Nada más ser liberado se subió a un bus de la empresa Greyhound —en el que me contó su historia— dirección a la estación de San Antonio.

También se quedó en la ciudad, al menos de momento, Carlos, un emigrante venezolano de 34 años que, tras atravesar varios países, cuando llegó a la frontera sur de México decidió que la mejor manera de dirigirse al norte era en moto.

“En Monclova (en el estado norteño de Coahuila, que limita con EE.UU.) tuve un accidente, me operaron y ahora llevo una placa aquí”, dice señalando el muslo izquierdo.

Mientras recupera fuerzas en la pierna para poder trabajar, aguarda en la Posada Guadalupe, que gestiona el padre Phil Ley.

Originario de Indiana, instaló el primer albergue para migrantes en San Antonio hace 16 años. “Empecé a recibir a personas enviadas de hospitales, porque estaban lesionadas o eran diabéticas y necesitaban diálisis. Hasta que un abogado (especializado en migración) me pidió permiso para albergar a un cliente que acababa de cumplir los 18 años y ya no podía estar en el Centro de Detención para menores del ICE”, recuerda para BBC Mundo.

“Así se corrió la voz entre otros abogados”, dice, y el suyo terminó siendo una casa de acogida especialmente para migrantes jóvenes. Este miércoles tenía a 21. “Mañana llega otro, y el sábado uno más”, cuenta.

Preguntado por lo ocurrido con el camión abandonado con los migrantes dentro, dice que es una desgracia que lo “entristece y enfurece al mismo tiempo”.

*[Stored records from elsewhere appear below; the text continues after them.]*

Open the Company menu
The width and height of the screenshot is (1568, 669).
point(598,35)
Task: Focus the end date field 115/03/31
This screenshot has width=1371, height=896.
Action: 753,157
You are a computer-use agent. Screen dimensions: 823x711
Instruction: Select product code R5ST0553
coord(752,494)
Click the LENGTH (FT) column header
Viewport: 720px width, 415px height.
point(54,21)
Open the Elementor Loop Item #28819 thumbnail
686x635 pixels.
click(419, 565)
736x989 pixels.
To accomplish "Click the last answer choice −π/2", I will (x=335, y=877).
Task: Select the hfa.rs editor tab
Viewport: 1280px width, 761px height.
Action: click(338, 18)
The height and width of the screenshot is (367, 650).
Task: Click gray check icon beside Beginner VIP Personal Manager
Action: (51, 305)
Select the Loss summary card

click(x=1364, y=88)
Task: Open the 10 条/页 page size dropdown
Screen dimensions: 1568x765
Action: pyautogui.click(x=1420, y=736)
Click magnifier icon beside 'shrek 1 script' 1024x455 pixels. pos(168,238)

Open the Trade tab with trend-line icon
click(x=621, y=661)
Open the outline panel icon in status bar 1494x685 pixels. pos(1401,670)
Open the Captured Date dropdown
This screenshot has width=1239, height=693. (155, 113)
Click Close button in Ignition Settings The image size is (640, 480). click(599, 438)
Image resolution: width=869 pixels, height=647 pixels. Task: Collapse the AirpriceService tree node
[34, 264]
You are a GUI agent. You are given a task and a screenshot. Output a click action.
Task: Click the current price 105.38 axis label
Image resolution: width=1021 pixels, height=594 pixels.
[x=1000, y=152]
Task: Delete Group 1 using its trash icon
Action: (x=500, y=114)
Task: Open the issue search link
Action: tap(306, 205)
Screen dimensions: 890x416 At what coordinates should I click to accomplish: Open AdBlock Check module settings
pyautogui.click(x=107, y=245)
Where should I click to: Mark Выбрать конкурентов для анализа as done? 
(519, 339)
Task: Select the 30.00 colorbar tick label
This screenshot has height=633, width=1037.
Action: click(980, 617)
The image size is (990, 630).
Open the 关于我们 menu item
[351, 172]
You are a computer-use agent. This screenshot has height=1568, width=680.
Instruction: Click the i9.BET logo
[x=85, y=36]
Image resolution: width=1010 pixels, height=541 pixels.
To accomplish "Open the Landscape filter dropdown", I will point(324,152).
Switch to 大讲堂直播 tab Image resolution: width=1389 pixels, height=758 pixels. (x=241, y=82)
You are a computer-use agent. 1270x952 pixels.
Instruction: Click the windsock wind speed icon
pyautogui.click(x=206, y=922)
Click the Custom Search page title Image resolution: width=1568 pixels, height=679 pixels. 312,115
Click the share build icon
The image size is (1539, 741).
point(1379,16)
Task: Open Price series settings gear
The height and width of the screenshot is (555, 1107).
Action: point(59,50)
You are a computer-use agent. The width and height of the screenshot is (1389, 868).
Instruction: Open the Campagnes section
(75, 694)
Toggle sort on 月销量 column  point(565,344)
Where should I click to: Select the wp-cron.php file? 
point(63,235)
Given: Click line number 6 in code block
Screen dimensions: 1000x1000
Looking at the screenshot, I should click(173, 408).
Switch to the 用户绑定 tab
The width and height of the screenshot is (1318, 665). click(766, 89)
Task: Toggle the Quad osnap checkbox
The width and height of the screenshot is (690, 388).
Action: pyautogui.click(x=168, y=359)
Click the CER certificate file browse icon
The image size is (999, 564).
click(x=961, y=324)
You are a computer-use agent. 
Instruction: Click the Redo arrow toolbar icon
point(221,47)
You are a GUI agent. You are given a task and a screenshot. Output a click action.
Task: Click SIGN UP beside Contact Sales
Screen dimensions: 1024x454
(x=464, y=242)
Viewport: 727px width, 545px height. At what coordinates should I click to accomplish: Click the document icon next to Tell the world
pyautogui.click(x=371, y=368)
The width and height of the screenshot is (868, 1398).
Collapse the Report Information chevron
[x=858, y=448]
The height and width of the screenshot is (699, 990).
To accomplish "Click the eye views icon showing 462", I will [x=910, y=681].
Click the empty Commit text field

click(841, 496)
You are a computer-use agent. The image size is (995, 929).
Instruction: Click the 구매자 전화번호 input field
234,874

Son los mismos sentimientos que compartía Wanda Pérez con los asistentes a la vigilia este miércoles, los que sienten la tragedia como propia, los que expresaron todos aquellos que hablaron con BBC Mundo para este reportaje y describieron el suceso como un “asesinato en masa”.

“Tragedias como esta visibilizan el problema, mientras nos hacen pensar en cuán sofisticadas son estas redes, cuánta gente y dinero mueven, y qué poco sabemos de ellas”, cierra la investigadora Correra-Cabrera.